Paper and related materials for Lee and Lai (2025). The abstract for the paper is as follows:
Implicit bias refers to automatic mental processes that shape perceptions, judgments, and behaviors. Previous research on ``implicit bias" in LLMs focused primarily on outputs rather than processing. We present the Reasoning Model Implicit Association Test (RM-IAT) to study implicit bias-like patterns in reasoning models–LLMs using step-by-step reasoning for complex tasks. Using RM-IAT, we find o3-mini and DeepSeek R1 require more tokens when processing association-incompatible information, mirroring human implicit bias patterns. Conversely, Claude 3.7 Sonnet displays reversed patterns for race and gender tests, requiring more tokens for association-compatible information. This reversal appears linked to differences in safety mechanism activation, increasing deliberation in sensitive contexts. These findings suggest AI systems can exhibit processing patterns analogous to both human implicit bias and bias correction mechanisms.
Please feel free to send me an email, or open an "Issue" here.
All data and code necessary to reproduce the results presented in this paper are publicly available in this repository. This includes the data collection code, raw data, and analysis scripts used in our study. No additional data or resources beyond those contained in this repository are required to replicate our findings.

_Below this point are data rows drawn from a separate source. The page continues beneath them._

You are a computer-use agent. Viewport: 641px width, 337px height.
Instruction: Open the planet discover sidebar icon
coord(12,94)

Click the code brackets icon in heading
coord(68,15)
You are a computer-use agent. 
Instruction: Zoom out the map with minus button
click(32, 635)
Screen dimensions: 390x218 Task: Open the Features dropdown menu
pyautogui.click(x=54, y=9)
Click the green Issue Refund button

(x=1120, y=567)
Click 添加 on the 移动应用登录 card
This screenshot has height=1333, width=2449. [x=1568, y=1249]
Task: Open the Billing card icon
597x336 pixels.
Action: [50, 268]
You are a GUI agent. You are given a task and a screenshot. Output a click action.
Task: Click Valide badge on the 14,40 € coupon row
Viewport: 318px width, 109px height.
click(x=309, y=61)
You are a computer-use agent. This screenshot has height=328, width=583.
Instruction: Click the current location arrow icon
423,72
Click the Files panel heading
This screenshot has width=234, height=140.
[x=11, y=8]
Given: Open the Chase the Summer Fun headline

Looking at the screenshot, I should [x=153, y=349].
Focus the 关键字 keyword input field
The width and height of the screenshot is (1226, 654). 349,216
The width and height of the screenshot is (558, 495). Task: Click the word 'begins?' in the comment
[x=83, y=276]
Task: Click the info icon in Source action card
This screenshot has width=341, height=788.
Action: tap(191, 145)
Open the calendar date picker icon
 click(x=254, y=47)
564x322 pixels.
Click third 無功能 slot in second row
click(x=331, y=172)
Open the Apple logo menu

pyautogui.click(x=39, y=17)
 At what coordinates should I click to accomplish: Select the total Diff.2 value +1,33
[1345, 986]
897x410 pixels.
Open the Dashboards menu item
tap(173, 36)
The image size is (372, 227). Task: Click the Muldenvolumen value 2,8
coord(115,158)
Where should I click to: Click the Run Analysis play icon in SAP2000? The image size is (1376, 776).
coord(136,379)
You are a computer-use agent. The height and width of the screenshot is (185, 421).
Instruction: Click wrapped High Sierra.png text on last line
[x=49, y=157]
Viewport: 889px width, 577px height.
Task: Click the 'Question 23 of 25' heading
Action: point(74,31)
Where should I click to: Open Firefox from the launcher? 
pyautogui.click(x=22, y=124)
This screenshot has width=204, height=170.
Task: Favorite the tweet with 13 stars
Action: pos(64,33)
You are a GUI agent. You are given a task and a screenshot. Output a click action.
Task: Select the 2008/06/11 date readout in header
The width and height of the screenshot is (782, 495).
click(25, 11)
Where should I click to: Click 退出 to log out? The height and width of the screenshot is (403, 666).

You may notice that in the naming of conditions used for data collection (i.e., "Stereotype-Consistent" and "Stereotype-Inconsistent") is inconsistent with that found in the Pre-print (i.e., "Association-Compatible" and "Association-Incompatible"). The naming of the conditions were modified during writing so that it captures those that are not about stereotypes. The Young/Old People + Pleasant/Unpleasant RM-IAT, for example, was about attitudes.